Int J Stroke ; : 17474930231215277, 2023 Nov 30.
Artículo en Inglés | MEDLINE | ID: mdl-37947341

RESUMEN

BACKGROUND: Atrial fibrillation (AF) is a major risk factor for ischaemic stroke (IS) and transient ischaemic attack (TIA). The timely detection of first-diagnosed or "new" AF (nAF) would prompt a switch from antiplatelets to anticoagulation to reduce the risk of stroke recurrence; however, the optimal timing and duration of rhythm monitoring to detect nAF remains unclear. AIMS: We searched MEDLINE, PubMed, Cochrane database, and Google Scholar to undertake a systematic review and meta-analysis of randomized controlled trials (RCT) between 2012 and 2023 investigating nAF detection after IS and TIA. Outcome measures were overall detection of nAF (control; (usual care) compared to intervention; (continuous cardiac monitoring >72 h)) and the time period in which nAF detection is highest (0-14 days, 15-90 days, 91-180 days, or 181-365 days). A random-effects model with generic inverse variance weights was used to pool the most adjusted effect measure from each trial. SUMMARY OF REVIEW: A total of eight RCTs investigated rhythm monitoring after IS, totaling 5820 patients. The meta-analysis of the studies suggested that continuous cardiac monitoring was associated with a pooled odds ratio of 3.81 (95% CI 2.14 to 6.77), compared to usual care (control), for nAF detection. In the time period analysis, the odds ratio for nAF detection at 0-14 days, 15-90 days, 91-180 days, 181-365 days were 1.79 (1.24-2.58); 2.01 (0.63-6.37); 0.98 (0.16-5.90); and 2.92 (1.30-6.56), respectively.
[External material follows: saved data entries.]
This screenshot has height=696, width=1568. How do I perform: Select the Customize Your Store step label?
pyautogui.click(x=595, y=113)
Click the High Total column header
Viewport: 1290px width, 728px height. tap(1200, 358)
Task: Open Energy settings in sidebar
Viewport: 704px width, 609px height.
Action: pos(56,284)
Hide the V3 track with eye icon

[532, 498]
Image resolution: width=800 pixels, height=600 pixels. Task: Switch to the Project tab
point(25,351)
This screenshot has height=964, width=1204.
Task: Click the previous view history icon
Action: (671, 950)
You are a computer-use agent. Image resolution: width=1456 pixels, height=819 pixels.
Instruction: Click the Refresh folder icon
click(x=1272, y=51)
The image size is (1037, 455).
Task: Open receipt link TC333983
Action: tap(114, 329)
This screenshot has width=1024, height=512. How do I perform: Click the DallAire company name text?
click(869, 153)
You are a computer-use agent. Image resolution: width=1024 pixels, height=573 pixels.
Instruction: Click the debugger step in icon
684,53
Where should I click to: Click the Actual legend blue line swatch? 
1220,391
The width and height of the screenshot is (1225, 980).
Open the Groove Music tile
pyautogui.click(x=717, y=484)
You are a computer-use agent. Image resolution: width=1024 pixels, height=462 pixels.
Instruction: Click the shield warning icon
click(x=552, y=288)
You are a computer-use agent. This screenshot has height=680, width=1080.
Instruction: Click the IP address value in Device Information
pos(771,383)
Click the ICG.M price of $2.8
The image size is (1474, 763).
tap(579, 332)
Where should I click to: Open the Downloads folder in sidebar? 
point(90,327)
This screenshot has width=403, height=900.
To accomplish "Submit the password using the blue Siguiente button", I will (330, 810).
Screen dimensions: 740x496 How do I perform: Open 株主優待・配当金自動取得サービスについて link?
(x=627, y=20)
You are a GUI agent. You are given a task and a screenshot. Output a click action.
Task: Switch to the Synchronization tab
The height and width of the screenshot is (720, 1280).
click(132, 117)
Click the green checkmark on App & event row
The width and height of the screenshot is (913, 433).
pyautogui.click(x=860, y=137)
CONCLUSION: There is an almost fourfold increase in nAF detection with continuous cardiac monitoring, compared to usual care. The results also demonstrate two statistically significant time periods in nAF detection; at 0-14 days and 6-12 months following monitoring commencement. These data support the utilization of different monitoring methods to cover both time periods and a minimum of 1 year of monitoring to maximize nAF detection in patients after IS and TIA.